#### TEXTBLOCK:
++++++++++
Karl der Großherzige

Heute möchte ich über Karl schreiben, weil ich finde, dass er hier auch eine Seite braucht. Schließlich ist er ja ein Teil unserer literarischen Dreifaltigkeit. Karl selbst kriegt das irgendwie nicht hin. Überhaupt lässt seine virtuelle Präsenz allgemein etwas zu wünschen übrig. Er hat wohl gerade alle Hände voll zu tun, weil seine Schäfchen etwas aus dem Ruder gelaufen sind. Tja, Augen auf bei der Berufswahl, sage ich immer!

Karl Lebowski ist mein bester Freund und das schon gefühlt mein ganzes Leben lang. Vermutlich schon das Leben davor. Nein, ganz sicher schon das Leben davor! Und wahrscheinlich auch das Leben vor dem Leben davor.

Lebenspraktisch könnten wir gegensätzlicher wohl kaum sein. Er, ruhig und bedacht, strebsam und aufopfernd. Ich, ein ewiges egozentrisches Wollknäuel, unlösbar in sich selbst verstrickt, immer mit dem Kopf gegen die Wand, zwei Schritte vor und einen zurück. Karl nennt das übrigens immer meinen persönlichen Tanzschritt.

Karl wird immer irgendwie von einem hellen Schein umgeben. Ich dagegen habe bereits Patina. Wenn ich es nicht besser wüsste, würde ich sagen, Karl ist der kleine Bruder von Jesus, den die Geschichte irgendwie unterschlagen hat. Wären wir Hemden, wäre er das gebügelte und ich das zerknautschte. Er ist eine Mischung aus Obi-Wan-Kenobi und C3PO und ich bin eher so Lando Calrissian trifft Jar Jar Binks. Oder für die, die mit Star Wars nichts anfangen können – es soll tatsächlich solche Menschen geben, auch wenn ich das kaum glauben kann – Karl ist eher so Winnetou und ich bin mehr Old Shatterhand. Der alte Mann und das Meer, Robin Hood und Will Scarlett, Meister Eder und sein Pumuckl, Weißwein und Bier, Kartoffelgratin und Pommes, …
Ok ok, ich hör‘ ja schon auf!
++++++++++
#### ZIEL 1:
Schreiben Sie aus den Einträgen den Abschnitt ab, der mit der Zeile beginnt, die "This screenshot has width=560, height=504." enthält, und mit der Zeile endet, die "tap(62, 104)" enthält, beide Zeilen eingeschlossen.
++++++++++
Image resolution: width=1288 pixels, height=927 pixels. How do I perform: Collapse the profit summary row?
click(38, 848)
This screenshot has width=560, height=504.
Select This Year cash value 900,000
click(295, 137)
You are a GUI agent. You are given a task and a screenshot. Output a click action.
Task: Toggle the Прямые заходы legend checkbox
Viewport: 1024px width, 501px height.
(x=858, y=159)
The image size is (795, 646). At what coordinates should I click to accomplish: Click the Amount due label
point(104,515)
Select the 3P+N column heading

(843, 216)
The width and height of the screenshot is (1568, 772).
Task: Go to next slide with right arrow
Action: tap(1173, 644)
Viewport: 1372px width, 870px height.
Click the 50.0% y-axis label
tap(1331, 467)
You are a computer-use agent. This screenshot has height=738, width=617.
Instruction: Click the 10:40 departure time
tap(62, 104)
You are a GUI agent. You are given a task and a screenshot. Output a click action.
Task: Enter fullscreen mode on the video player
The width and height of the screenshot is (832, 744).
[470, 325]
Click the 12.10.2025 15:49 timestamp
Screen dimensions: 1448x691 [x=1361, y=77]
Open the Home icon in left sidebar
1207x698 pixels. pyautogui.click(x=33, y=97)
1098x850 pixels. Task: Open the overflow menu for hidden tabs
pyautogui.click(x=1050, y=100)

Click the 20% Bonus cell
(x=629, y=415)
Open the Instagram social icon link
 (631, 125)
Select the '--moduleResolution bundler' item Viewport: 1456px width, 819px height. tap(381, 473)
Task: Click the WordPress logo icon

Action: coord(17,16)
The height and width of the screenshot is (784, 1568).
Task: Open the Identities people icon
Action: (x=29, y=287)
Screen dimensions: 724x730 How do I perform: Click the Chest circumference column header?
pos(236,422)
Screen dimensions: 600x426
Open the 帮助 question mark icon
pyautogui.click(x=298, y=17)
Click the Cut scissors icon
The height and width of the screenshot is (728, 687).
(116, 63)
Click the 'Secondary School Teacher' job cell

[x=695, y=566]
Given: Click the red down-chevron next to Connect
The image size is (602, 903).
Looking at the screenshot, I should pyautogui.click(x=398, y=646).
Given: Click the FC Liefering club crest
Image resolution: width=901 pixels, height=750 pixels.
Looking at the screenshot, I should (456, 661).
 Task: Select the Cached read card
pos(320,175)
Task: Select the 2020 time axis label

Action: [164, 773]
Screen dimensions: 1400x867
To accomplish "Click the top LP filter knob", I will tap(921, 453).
++++++++++
#### ZIEL 2:
Führen Sie den Text über Karl Lebowski im Anschluss an seinen letzten Satz fort.

#### ERGEBNIS 1:
This screenshot has width=560, height=504.
Select This Year cash value 900,000
click(295, 137)
You are a GUI agent. You are given a task and a screenshot. Output a click action.
Task: Toggle the Прямые заходы legend checkbox
Viewport: 1024px width, 501px height.
(x=858, y=159)
The image size is (795, 646). At what coordinates should I click to accomplish: Click the Amount due label
point(104,515)
Select the 3P+N column heading

(843, 216)
The width and height of the screenshot is (1568, 772).
Task: Go to next slide with right arrow
Action: tap(1173, 644)
Viewport: 1372px width, 870px height.
Click the 50.0% y-axis label
tap(1331, 467)
You are a computer-use agent. This screenshot has height=738, width=617.
Instruction: Click the 10:40 departure time
tap(62, 104)

#### ERGEBNIS 2:
Karl weiß unglaublich viele Dinge und ist ein toller Lehrer. Und auch wenn ich oft so tue, als sei ich vollkommen genervt von seiner Klugscheißerei (ok, manchmal bin ich es wirklich) und der Tatsache, dass er mir immer nur eine Hand voll Krümel hinwirft und mich dann auf die Suche nach dem ganzen Brot gehen lässt, statt es mir direkt in belegten Scheiben zu servieren, bin ich ihm unendlich dankbar, weil ich ohne ihn nicht der Mensch wäre, der ich heute bin. Nie hat er sich über mich gestellt und das würde er auch niemals tun, obwohl er meist über allem zu stehen scheint. Ich bin es manchmal selbst, der seinen eigentlichen Wert verkennt. Und dann taucht Karl auf, wie aus dem Nichts, und zeigt mir, was in mir steckt. Und manchmal, aber wirklich nur sehr selten, lässt er mich einen kurzen Blick auf den Menschen werfen, der ich irgendwann sein werde, weil er mich besser kennt, als ich mich selbst.

Bei uns ging es aber auch nicht immer nur tiefgründig zu. Manchmal waren wir auch ganz schön abgründig, was man gar nicht glauben mag, wenn man Karl so kennt. Muss mein positiver Einfluss gewesen sein. Keine Ahnung, wie viele biergeschwängerte und grasverrauchte Nächte wir uns schon um die Ohren geschlagen haben. Ich gebe zu, in den letzten Jahren sind wir in dieser Beziehung zunehmend bequemer geworden, was auch keine Schande ist. Ich erinnere mich gerne an die gute alte Zeit, aber sie fehlt mir auch nicht. Nicht mehr. Muss an zunehmender Altersweisheit liegen oder so.
Am nächsten Tag auf dem eigenen Teppich aufzuwachen hat einfach zu viele Vorteile, die ich hier jetzt nicht im einzelnen erläutern möchte. Das bringt mich nur vom eigentlichen Thema ab.

Karl nervt mich immer damit, ich solle mal ein Buch über uns schreiben, dabei ist meines Erachtens er der Schriftsteller von uns beiden. Er ist so der Typ John Irving küsst Éric-Emmanuel Schmitt, was ich ausgesprochen charmant finde, während ich eher so schreibe, als hätten Bukowski und Rosamunde Pilcher nach einer durchsoffenen Nacht ein strubbeliges Katzenbaby gezeugt.

Ich verzettle mich schon wieder. Auch so eine Sache in der wir total verschieden sind. Karl hätte sich mehr auf das Wesentliche konzentriert und die Dinge auf den Punkt gebracht. Lehrer eben.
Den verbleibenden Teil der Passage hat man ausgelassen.